According to the General Department of Customs, total export value in the first ten months reached US$143.9 billion, a year-on-year increase of 7%. Of this sum, the export value from foreign invested firms stood at US$100.88 billion, a year-on-year surge of 10%.
During the first ten months of 2016, the agro, forestry and fishery sector had a breakthrough growth in export value at 7.9% to US$18.3 billion, while in first ten months of 2015, the sector saw a year-on-year reduction of 9.7%, said the Ministry of Industry and Trade (MoIT).
However, the 10% target will not be met because unstable politics in key export markets have reduced demand and prices, the minister told Vietnam News Agency. The decline of China’s economy has also affected global trade, including Vietmam’s, he said.
The minister listed the major factors for the missed target:
- Other countries with similar export structures as Vietnam have promoted solutions to increase exports, resulting in tougher competition for Vietnamese goods.
- Many importing countries have applied technical barriers and increased demands regarding the quality of imports, especially farming and fishery products, while disadvantages in weather have also affected the supply and quality of these products.
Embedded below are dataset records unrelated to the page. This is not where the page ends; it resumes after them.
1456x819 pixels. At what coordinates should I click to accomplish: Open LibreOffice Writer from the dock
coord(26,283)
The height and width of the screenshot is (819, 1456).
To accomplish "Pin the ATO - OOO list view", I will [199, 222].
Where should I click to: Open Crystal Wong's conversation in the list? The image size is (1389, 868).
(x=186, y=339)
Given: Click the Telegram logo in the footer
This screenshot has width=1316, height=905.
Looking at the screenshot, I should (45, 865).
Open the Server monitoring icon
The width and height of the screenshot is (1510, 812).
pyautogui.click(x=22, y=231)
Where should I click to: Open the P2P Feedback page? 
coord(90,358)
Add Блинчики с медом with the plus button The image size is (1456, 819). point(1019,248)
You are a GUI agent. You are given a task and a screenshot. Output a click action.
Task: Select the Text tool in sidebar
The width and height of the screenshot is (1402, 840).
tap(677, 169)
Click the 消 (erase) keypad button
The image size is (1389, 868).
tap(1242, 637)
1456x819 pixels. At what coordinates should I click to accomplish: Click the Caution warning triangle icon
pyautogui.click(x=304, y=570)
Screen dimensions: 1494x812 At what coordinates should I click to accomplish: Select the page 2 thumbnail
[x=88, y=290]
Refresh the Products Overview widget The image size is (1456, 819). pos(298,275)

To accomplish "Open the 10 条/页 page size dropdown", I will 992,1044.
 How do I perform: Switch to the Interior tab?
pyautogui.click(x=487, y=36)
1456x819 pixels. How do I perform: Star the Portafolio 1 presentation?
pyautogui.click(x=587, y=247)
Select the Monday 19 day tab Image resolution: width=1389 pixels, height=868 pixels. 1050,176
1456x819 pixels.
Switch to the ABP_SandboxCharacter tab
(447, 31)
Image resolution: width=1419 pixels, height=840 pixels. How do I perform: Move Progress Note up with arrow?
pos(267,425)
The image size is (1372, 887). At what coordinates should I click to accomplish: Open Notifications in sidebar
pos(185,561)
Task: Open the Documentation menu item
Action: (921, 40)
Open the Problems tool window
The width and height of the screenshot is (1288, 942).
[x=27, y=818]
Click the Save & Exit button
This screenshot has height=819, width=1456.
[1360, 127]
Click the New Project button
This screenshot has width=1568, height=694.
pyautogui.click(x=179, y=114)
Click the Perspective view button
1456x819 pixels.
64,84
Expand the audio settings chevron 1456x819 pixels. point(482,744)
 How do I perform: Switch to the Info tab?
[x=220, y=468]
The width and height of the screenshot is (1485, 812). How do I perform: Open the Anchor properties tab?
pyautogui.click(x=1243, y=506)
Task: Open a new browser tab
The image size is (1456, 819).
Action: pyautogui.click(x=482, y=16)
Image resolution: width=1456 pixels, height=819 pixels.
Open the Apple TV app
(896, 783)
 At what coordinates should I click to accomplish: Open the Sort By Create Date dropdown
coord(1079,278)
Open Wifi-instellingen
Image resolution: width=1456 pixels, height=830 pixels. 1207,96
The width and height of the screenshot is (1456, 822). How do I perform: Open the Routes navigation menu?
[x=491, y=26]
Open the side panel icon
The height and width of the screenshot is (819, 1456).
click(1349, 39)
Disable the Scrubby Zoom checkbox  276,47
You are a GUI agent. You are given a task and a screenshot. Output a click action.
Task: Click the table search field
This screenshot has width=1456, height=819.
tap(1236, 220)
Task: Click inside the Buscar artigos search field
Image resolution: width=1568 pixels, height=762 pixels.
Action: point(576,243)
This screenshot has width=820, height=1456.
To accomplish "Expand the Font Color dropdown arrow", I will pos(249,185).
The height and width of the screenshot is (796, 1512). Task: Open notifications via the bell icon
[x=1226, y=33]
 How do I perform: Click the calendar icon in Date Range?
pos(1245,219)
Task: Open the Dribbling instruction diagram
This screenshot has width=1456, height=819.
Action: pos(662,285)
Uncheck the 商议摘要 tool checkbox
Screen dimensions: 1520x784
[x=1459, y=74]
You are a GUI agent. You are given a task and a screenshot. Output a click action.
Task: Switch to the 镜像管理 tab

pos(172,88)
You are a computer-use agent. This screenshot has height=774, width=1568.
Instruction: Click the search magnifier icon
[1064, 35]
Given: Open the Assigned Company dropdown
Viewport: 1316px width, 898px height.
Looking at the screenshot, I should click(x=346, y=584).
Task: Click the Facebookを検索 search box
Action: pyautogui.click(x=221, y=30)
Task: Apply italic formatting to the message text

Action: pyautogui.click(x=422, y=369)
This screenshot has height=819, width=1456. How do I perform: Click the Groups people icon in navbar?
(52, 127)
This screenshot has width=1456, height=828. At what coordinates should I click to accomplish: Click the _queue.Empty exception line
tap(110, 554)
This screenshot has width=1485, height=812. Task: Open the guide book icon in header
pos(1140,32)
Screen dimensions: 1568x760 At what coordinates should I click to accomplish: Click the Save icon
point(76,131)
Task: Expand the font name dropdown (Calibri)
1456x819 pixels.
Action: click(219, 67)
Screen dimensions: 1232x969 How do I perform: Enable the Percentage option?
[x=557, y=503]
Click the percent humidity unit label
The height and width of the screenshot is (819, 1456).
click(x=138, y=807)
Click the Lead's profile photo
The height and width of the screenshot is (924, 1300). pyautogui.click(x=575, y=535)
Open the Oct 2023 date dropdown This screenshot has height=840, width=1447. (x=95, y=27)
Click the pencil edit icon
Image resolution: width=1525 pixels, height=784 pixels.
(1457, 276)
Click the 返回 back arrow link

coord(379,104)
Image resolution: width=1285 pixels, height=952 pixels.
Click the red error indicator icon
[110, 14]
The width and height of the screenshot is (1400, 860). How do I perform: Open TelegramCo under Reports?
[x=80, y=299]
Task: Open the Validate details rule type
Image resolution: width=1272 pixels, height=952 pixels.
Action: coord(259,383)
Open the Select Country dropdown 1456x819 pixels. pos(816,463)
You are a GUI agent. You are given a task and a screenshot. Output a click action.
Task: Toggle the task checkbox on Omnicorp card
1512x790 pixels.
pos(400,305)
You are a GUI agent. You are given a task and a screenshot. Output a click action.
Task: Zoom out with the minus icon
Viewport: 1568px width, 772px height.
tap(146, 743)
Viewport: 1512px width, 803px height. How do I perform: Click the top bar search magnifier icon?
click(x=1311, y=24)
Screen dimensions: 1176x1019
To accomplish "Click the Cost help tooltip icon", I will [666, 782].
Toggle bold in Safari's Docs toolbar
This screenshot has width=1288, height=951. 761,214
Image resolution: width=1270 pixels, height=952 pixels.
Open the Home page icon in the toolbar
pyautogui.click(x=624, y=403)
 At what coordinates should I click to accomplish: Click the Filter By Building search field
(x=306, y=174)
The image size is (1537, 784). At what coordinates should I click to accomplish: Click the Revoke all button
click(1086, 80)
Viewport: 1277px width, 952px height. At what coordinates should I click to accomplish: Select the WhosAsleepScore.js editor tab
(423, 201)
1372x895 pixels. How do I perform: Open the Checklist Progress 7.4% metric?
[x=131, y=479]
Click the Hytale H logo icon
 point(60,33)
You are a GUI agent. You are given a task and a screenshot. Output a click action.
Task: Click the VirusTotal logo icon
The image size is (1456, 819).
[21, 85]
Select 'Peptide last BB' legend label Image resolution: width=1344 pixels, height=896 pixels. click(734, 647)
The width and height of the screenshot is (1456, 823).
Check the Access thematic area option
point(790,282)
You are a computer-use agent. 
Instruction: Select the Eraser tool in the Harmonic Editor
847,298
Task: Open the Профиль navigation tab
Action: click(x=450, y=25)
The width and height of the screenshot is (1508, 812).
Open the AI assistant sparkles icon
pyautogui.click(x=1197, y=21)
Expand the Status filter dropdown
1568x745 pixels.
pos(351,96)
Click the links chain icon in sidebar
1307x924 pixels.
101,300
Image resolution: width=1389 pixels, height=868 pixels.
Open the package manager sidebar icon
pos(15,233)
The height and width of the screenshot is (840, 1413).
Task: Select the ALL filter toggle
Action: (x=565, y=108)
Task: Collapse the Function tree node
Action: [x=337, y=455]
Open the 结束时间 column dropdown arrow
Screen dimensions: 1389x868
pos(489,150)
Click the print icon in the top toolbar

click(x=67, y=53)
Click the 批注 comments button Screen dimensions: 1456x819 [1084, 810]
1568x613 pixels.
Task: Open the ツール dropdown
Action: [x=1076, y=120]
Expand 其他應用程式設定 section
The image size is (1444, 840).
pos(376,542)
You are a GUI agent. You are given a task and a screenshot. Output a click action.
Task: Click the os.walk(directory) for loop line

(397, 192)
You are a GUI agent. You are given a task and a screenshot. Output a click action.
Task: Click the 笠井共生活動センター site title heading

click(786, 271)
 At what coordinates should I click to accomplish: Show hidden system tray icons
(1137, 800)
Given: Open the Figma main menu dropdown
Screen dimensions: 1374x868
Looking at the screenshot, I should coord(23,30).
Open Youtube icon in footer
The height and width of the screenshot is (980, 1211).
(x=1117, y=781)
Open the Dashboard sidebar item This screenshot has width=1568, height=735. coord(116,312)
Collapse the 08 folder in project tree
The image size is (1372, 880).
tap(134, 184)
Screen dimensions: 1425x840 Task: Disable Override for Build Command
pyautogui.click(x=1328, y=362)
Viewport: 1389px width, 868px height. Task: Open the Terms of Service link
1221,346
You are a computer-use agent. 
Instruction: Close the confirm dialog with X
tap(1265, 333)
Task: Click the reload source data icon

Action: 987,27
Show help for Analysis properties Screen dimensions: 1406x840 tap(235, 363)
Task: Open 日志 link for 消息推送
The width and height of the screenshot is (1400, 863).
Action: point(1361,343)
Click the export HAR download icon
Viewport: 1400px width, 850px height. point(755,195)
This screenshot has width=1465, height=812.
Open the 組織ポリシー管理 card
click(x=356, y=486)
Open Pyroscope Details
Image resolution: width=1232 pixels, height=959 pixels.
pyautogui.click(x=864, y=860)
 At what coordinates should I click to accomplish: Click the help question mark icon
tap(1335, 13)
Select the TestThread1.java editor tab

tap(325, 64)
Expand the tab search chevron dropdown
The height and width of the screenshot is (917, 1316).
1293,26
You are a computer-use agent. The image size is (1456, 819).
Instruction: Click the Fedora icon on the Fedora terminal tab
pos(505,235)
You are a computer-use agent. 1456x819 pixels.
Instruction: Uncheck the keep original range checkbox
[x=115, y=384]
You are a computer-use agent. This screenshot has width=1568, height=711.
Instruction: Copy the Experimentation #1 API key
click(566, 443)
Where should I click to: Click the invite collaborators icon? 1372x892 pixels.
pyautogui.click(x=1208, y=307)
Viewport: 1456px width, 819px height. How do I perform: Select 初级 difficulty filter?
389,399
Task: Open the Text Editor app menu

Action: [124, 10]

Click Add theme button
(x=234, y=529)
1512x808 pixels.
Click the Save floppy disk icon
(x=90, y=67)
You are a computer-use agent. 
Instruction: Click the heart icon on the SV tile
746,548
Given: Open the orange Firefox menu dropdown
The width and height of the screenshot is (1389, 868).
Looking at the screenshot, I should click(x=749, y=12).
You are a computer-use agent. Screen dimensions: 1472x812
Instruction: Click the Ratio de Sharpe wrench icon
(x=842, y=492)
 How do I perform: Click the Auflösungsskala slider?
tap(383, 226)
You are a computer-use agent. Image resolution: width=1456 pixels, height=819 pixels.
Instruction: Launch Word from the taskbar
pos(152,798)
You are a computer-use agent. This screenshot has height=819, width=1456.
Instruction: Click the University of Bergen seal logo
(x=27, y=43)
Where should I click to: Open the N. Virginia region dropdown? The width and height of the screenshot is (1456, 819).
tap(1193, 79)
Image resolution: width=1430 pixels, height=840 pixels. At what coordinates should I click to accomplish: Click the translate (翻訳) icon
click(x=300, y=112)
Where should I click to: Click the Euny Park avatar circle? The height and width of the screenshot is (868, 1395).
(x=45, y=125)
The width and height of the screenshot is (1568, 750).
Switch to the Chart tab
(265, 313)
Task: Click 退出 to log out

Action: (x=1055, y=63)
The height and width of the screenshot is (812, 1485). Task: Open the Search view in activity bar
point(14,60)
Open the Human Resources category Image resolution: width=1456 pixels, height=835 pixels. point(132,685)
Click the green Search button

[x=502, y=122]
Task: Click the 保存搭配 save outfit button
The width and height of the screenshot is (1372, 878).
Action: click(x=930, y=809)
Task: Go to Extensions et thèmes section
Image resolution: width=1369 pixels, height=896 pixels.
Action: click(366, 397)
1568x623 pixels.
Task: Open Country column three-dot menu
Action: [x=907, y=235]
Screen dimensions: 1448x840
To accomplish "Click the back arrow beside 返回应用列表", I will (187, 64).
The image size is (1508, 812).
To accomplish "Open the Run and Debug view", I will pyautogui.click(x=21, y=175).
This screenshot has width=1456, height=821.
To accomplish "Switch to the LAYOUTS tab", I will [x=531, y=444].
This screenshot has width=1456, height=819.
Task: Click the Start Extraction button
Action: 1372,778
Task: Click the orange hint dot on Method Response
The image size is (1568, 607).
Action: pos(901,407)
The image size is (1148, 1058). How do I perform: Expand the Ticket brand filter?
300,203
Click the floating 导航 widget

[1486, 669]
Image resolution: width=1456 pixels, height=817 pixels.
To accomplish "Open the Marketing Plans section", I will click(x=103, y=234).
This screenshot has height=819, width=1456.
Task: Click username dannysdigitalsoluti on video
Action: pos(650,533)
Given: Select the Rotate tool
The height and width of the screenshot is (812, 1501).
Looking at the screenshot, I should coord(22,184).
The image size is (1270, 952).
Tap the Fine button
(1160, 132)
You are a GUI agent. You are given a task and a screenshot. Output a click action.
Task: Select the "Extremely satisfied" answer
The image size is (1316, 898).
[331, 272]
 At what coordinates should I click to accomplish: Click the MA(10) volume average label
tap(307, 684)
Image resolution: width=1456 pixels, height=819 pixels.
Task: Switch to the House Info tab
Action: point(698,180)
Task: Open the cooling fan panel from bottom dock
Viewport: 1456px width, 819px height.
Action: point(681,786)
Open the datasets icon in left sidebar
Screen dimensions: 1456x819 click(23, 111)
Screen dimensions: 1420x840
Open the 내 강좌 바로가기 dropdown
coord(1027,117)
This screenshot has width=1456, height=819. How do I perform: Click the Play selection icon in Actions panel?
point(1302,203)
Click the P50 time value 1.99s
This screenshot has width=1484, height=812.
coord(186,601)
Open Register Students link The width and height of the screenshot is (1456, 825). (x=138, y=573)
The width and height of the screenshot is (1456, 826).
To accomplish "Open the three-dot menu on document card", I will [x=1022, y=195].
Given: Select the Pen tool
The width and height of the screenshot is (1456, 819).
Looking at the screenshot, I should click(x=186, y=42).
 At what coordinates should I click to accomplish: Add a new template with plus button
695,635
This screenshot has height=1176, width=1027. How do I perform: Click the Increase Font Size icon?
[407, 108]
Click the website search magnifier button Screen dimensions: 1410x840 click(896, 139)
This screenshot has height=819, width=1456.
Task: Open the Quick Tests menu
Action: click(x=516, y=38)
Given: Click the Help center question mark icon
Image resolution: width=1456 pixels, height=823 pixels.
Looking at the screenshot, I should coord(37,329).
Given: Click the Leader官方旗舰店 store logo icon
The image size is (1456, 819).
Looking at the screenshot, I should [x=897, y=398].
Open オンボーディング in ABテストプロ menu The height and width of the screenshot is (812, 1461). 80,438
- Vietnam does not have strong supply industries for key export of industrial products, such as mobile phones, textiles, garments, leather and footwear, and must therefore depend on import of material for production. This makes export products susceptible to price fluctuations of raw materials on the world market.
- Small and medium-size enterprises have a hard time getting credit though interest rates have been reduced.
Tuan Anh pledged that his ministry would focus on implementing effective trade promotion programmes for export products facing difficulties in price and market. It will build trademarks for some key export products such as textiles, seafood, fruits and rice to enhance its competitiveness.
Tuan Anh also promised to review and simplify import and export procedures and control counterfeit and poor-quality imports for producing export goods.